BEGIN Extracted text

If swimming is your favorite Olympic event, you should be familiar with the voice of Rowdy Gaines. He has served as NBC’s Olympic swimming analyst for over 20 years, and before that he made a name for himself by leading the U.S. swim team to victory in 1984. Here are some facts you may not have known about the sports icon.
1. HIS NICKNAME COMES FROM A TV WESTERN.
Ambrose "Rowdy" Gaines IV was born in Winter Haven, Florida on February 17, 1959. His boisterous nickname, given to him by his father, was taken from Clint Eastwood’s character in the TV series Rawhide, which premiered the same year Gaines was born.
2. HE (UNSUCCESSFULLY) TRIED OTHER SPORTS BEFORE SWIMMING.
It took Gaines a while to discover his knack for swimming. Before finding his element in the pool, he tried his hand at a few land-based sports but was too slow, short, or clumsy to excel at any of them. Football made Gaines feel especially "intimidated" as a kid. When he finally got into swimming at age 17, he found that the solitary sport was a perfect fit for his reserved personality.

END Extracted text
BEGIN Entries provided

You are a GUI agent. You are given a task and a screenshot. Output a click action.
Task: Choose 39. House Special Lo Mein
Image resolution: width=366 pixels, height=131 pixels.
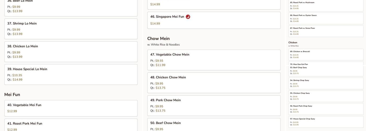tap(27, 69)
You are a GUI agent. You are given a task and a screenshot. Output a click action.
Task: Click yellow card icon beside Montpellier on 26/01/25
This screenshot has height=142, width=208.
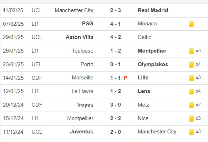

END Entries provided

■ **Tasks**:
1 – Answer these questions from the Rowdy Gaines article.
(a) In what town and on what date was Gaines born?
(b) Which TV series did his nickname come from?
(c) At what age did he finally get into swimming?
2 – Return the part of the Rowdy Gaines article that begins at the words "1. HIS NICKNAME" and stops after "Gaines was born.", copied word for word.

■ **Solution set**:
1 –
(a) Winter Haven, Florida, on February 17, 1959
(b) Rawhide
(c) 17

2 –
1. HIS NICKNAME COMES FROM A TV WESTERN.
Ambrose "Rowdy" Gaines IV was born in Winter Haven, Florida on February 17, 1959. His boisterous nickname, given to him by his father, was taken from Clint Eastwood’s character in the TV series Rawhide, which premiered the same year Gaines was born.